### Saved data entries
Start of Block
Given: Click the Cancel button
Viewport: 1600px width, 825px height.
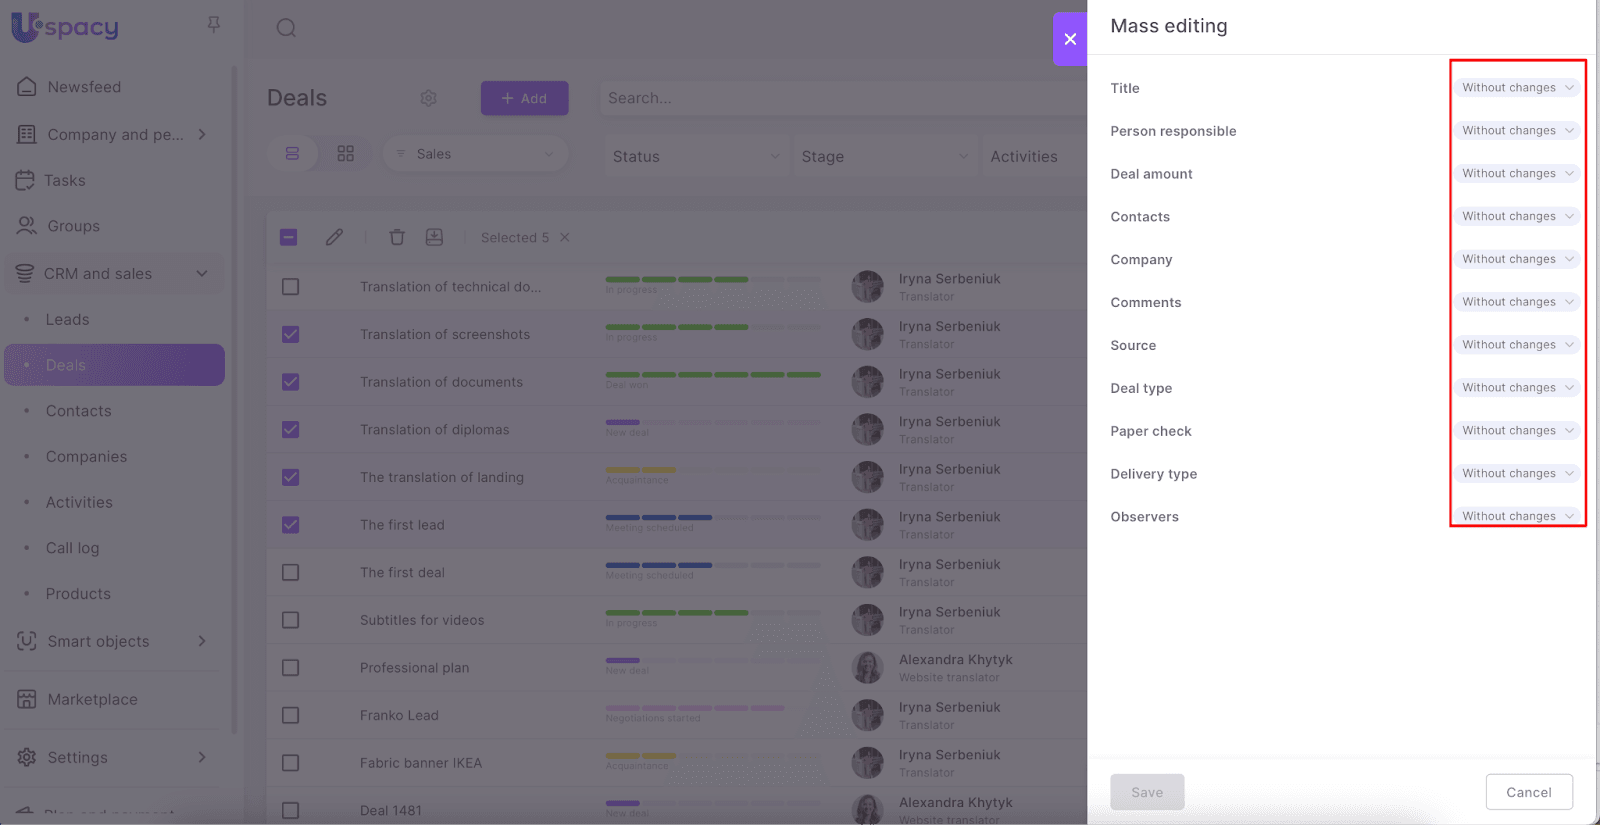Looking at the screenshot, I should (1528, 792).
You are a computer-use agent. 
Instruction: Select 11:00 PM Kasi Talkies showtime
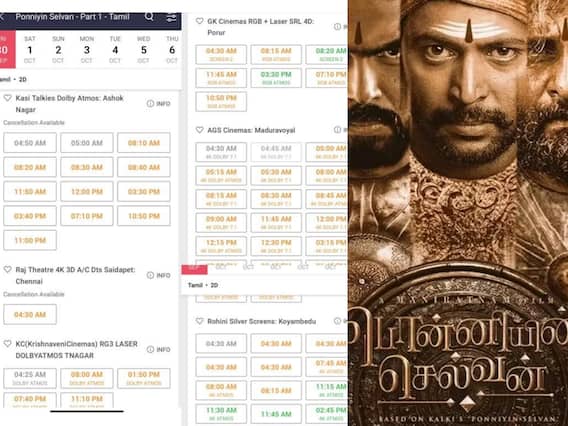(x=30, y=240)
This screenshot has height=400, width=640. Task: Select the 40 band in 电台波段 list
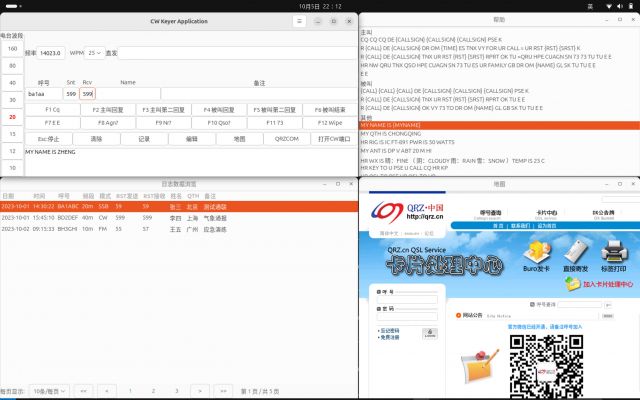pyautogui.click(x=12, y=82)
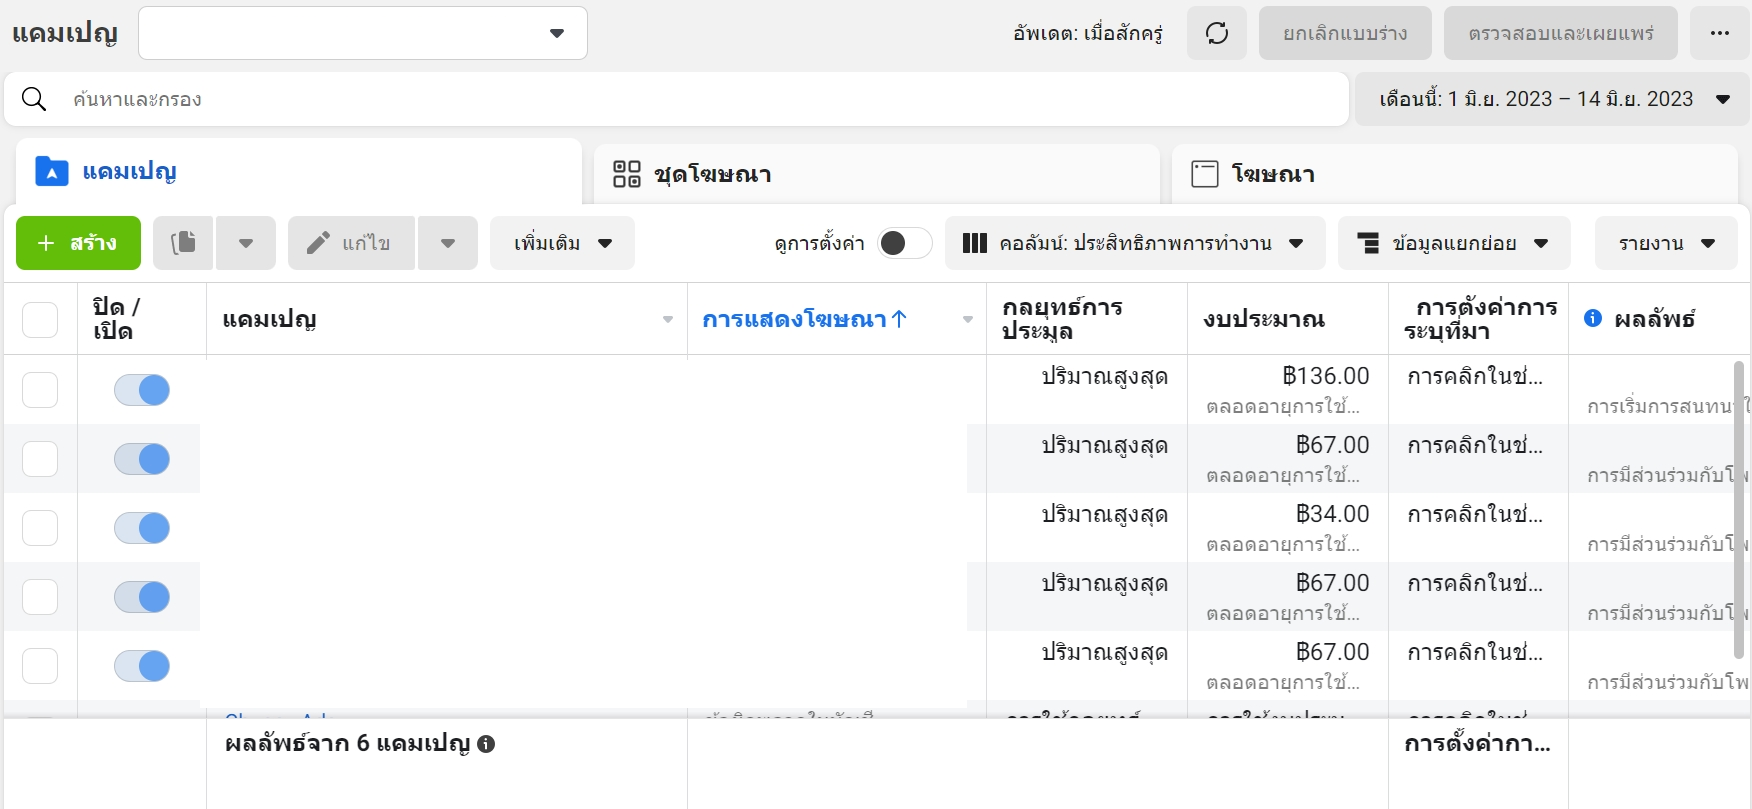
End of Block
### Problem to solve
Word for word, repeat each line of the records, and leave every image out.

### Result of this task
Given: Click the Cancel button
Viewport: 1600px width, 825px height.
Looking at the screenshot, I should (1528, 792).
You are a computer-use agent. 
Instruction: Select 11:00 PM Kasi Talkies showtime
(x=30, y=240)
This screenshot has height=400, width=640. Task: Select the 40 band in 电台波段 list
pyautogui.click(x=12, y=82)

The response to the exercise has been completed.